Lorsqu’on navigue à voile, il est essentiel de louvoyer lorsqu’on est face au vent. Cette technique de navigation consiste à effectuer de grands zigzags afin de garder un angle favorable au vent.

On s’apercoit rapidement que la journée qui s’annoncait calme ne l’est pas : les vagues sont plus hautes que prévu et une bonne partie des stagiaires a l’estomac à l’envers. Après quelques temps, l’équipage constate que les conditions météorologiques font en sorte que nous nous éloignons de notre destination. La décision est donc prise, on repart le moteur et il faut rabaisser les voiles. J’ai eu la chance de participer à une manœuvre vraiment excitante pour une néophyte : aller sur le beaupré pour assister Bruno et Ariane à plier le foc. On se sent vraiment petit lorsqu’on se retrouve face au fleuve de cette façon.
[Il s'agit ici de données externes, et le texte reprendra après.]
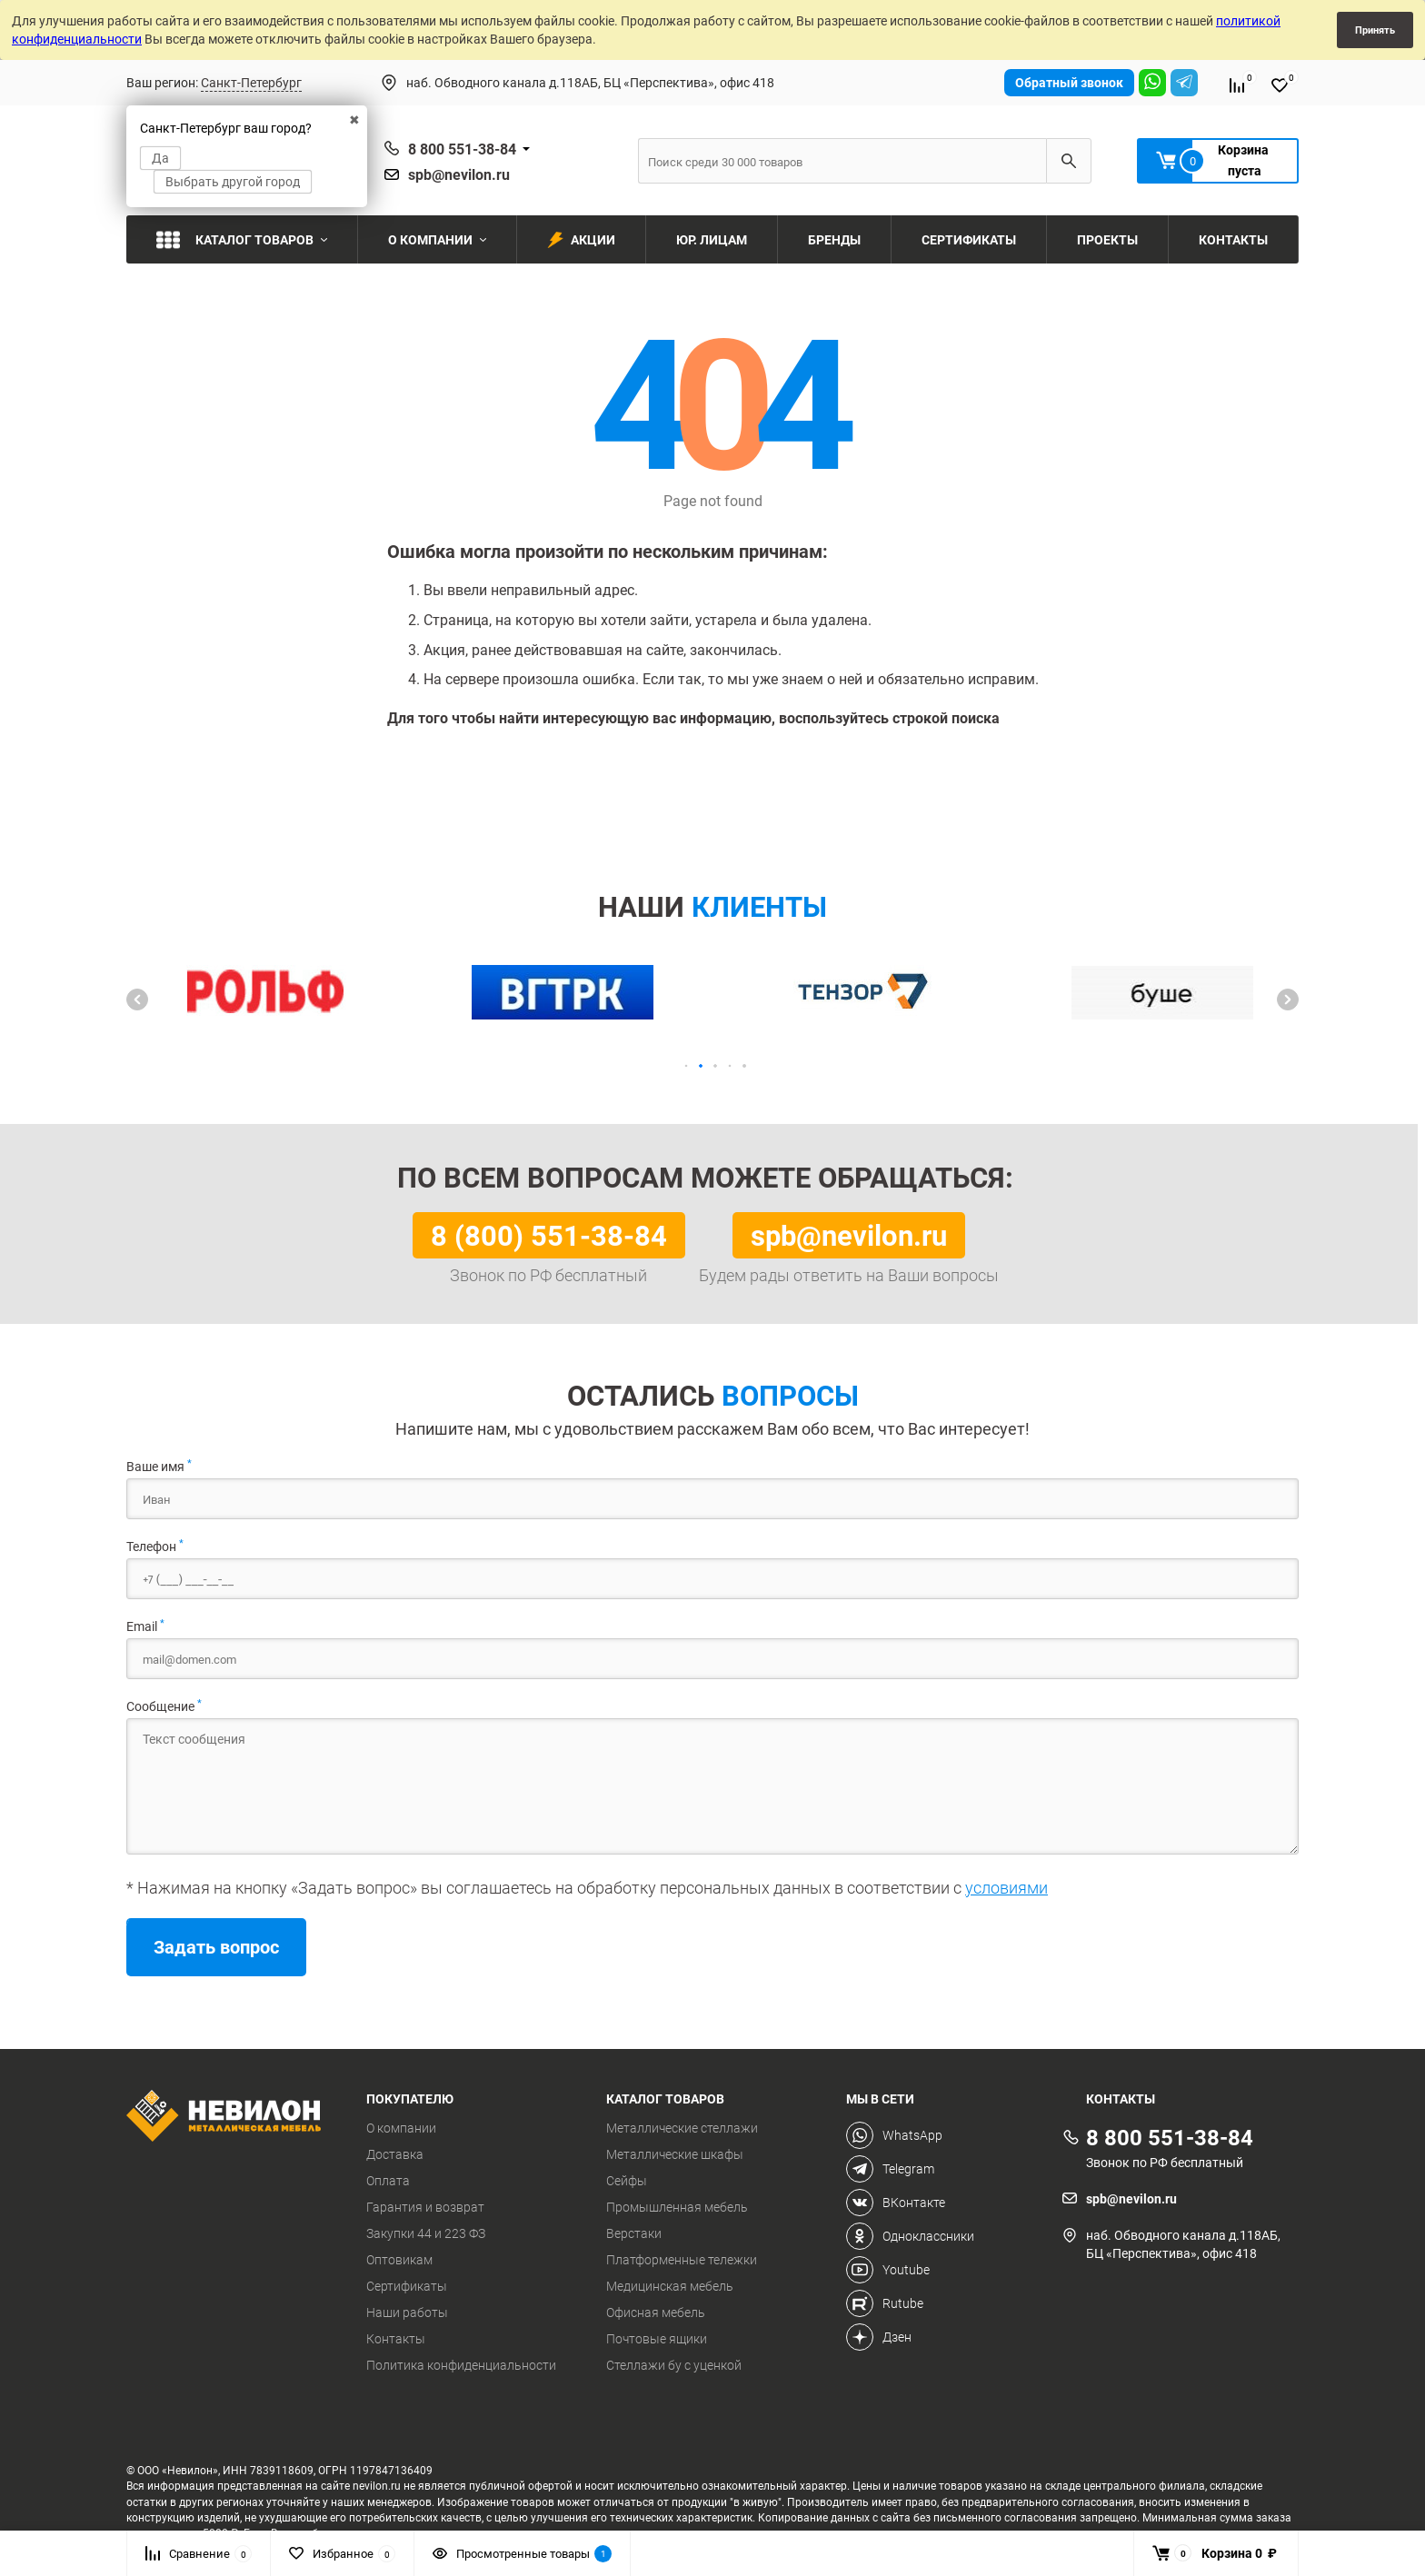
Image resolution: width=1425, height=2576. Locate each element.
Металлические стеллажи (682, 2128)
La belle journée (tout du moins pour moi) se poursuit dans la cuisine : Félix et moi assistons Bruno lors de la confection d’un gâteau à la salade de fruit. Ce petit dessert réchauffera le cœur de nos compatriotes une fois le soir venu.

Pendant les heures qui suivent, je profite des vagues puis fais la vigie avec Maude, Olivier et Félix à l’avant du bateau. Nous commençons à avoir froid lorsqu’Alexis nous apporte des tasses de bonne soupe chaude. C’est à ce moment que nous le baptisons Alexis ‘’le messie’’.
L’arrivée à Havre Colombier est pour plusieurs une délivrance. L’endroit est d’une majestuausité inestimable et beaucoup plus calme. C’est en arrivant que je constate à quel point cette journée m’a rapprochée du fleuve… Sa force et sa beauté me laissent perplexe, tout comme son imprévisibilité.

Cette étendue d’eau qu’on nomme souvent simplement « ressource » est en fait une force incommensurable, pleine de vie, que nous ne saisirons jamais entièrement. Naviguer à voile permet de se connecter avec le fleuve, de se l’approprier un peu. On m’a souvent dit que le fleuve Saint-Laurent est au cœur de la société québécoise, de son économie, de son histoire et de son identité. Pour la première fois, je l’ai ressenti.